Recently I asked on Twitter about whether it was possible to find work in functional programming without a degree, seeing as I’m a functional programmer and I don’t have a degree, and was pleasantly surprised to be contacted by a recruiter who provided some very useful advice on which languages to look into.
They also asked for a resume, which suddenly brought me to the realization that I hadn’t actually yet written a programming-oriented resume yet.
So I started thinking of how I could write a resume that would actually highlight my skills thus far as a programmer in an immediately obvious way, and I think I found an interesting solution.

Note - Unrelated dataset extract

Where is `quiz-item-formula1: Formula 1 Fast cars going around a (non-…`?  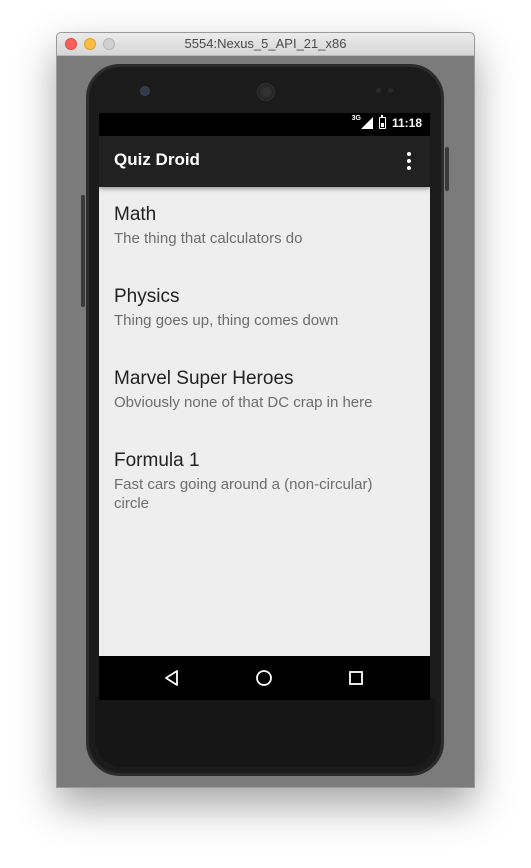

It’s pretty common for UI or graphics designers to hand design their own resumes; it’s a very clear and direct way of showing off your own design skills in an obvious way. Sadly, other than that there’s little in the way of options for the rest of us: there’s loads of templates out there for making an interesting looking resume, but that’s not really the same effect for programmers as it is for a designer.
What’s needed is a way to show off what one is capable of as a programmer through the medium of the resume itself.
I’m not sure I’ve quite got that far yet, but I have done what I think is a close-by solution: showing off one’s basic capabilities as a programmer through the medium of how the resume is generated.
Thus, resume.hsy.
resume.hsy
is a straightforward Heresy program with one goal: to
generate my resume in Markdown format. After just a half-day’s effort,
it succeeds at it.
It’s not particularly impressive code (and the contortions involved in generating the output strings are a little ugly), and the output result is by design, not especially beautiful. The point here isn’t to make a beautiful design object, but to present my skills in a clear format through the lens of a clear example of how I code. The fact that I designed the language it’s written in is also part of the point of the demonstration, inspired by the reaction of one commenter to my original post on Twitter.
Admittedly, that last bit is probably also a weakness: nobody codes in Heresy yet except me. But the Markdown output is readily available, and the code is mostly readable to anyone familiar with Lisp, and I’m also very proud of having written the first example of useful code in Heresy.